Caudal vena cava: Mild phlebitis was observed on examination at the end of the infusion period which occurred proximally to the tip of the catheter. Of the dog that died, and the dog slaughtered in a moribund state, one had phlebitis which occurred proximally to the tip of the cathater. Therefore, it has been determined that magnesium sulphate does not have excitovascular properties.

Pneumonia and hepatic cellular infiltration were likely secondary changes attributable to phlebitis which occurred near the indwelling catheter.

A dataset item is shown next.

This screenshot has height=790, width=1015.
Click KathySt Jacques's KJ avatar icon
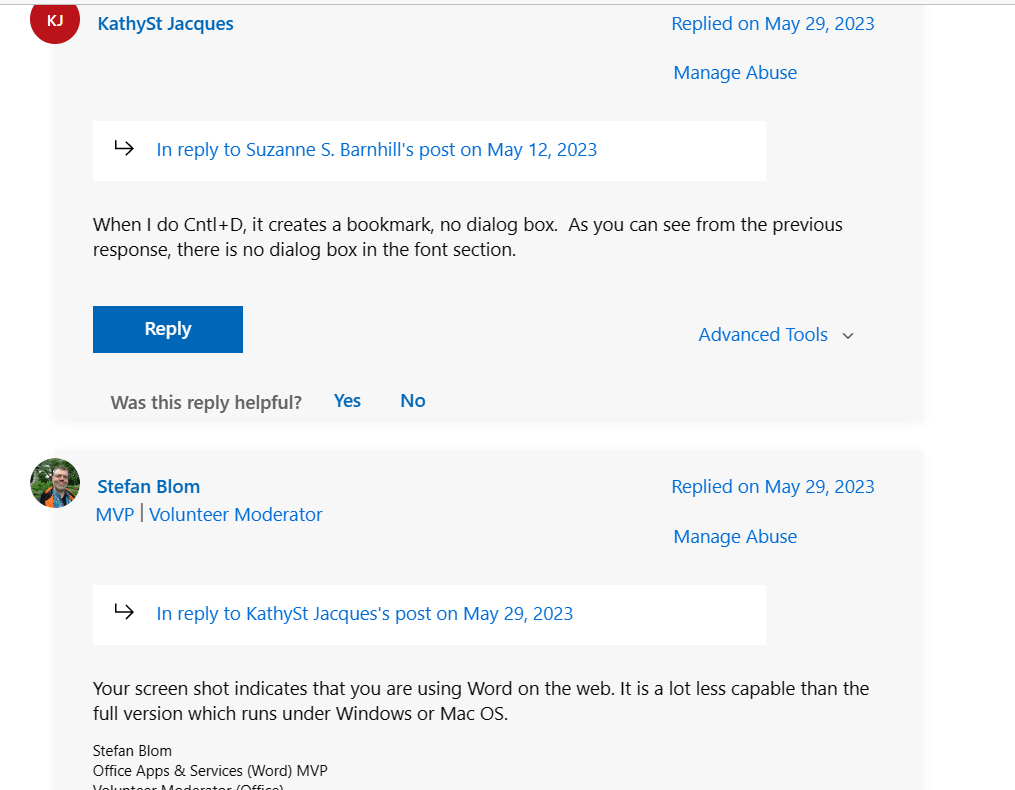tap(54, 22)
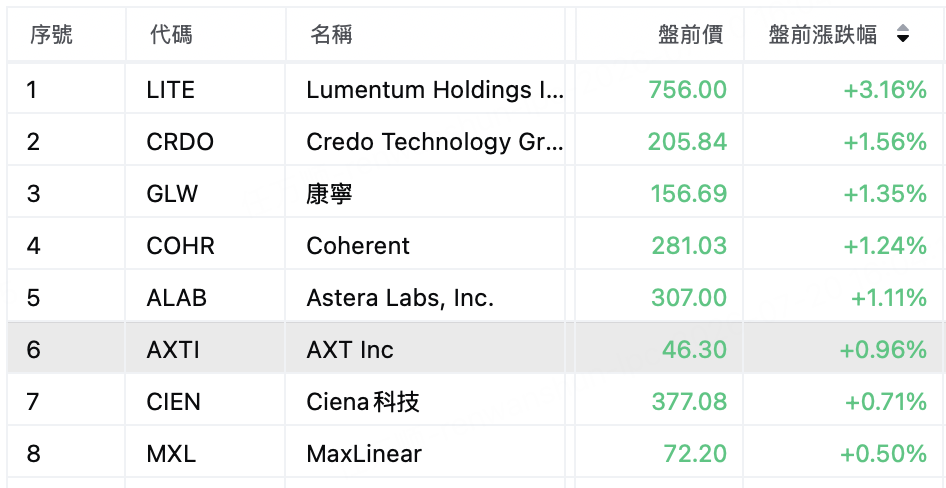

6. Plasma drug concentration levels:

Pre-infusion plasma magnesium sulphate concentration levels for all animals were within the range of physiological varioation (1.7 -2.0 mg/dl). These levels were elevated at all points in time relative to dosage, reaching the maximum plasma consentration level approximately 8 hours after beginning the infusion in all groups other than that treated with 200 mg/kg/hr. Levels in this group elevated by a factor of 7 from pre-infusion levels after 24 -hours. In the groups treated with 12.5 and 50 mg/kg/hr, levels just before the ending of infusion on day 15 were the same as those after 24 -hours of infusion. Levels were slightly elevated int eh group treated with 100 mg/kg/hr. After the infusion, dosage correlation disappeared over time. All groups returned to pre-infusion levels within 24 hours.

 

Applicant's summary and conclusion

Conclusions:
The NOAEL of magnesiumsulphate in beagle dogs was determined to be 50 mg/kg/hr over two weeks.
Executive summary:

A continuous infusion of magnesium sulphate was administered 24 hours/day for 2 weeks. As a result, one dog died from the 200 mg/kg/hr group and the other was slaughtered in a moribund state on day 2 of the infusion. In the 100 mg/kg/hr infusion group, decreased body weight and food consumption, mild anaemia, delayed conduction and tubular basophilia were observed, while in the infusion groups treated with 50 mg/kg/hr and above a decrease in serum calcium was observed. These changes in the 50 mg/kg/hr group were slight and no other changes were observed, suggesting that this level of magnesium sulphate is toxicologically insignificant. The nontoxic dose of magnesium sulphate was determined to be 50 mg/kg/hr. Furthermore, most of the changes observed in infusion groups treated with 100 mg/kg/hr or less disappeared withing 14 days upon drug withdrawal, thus confirming reversibility.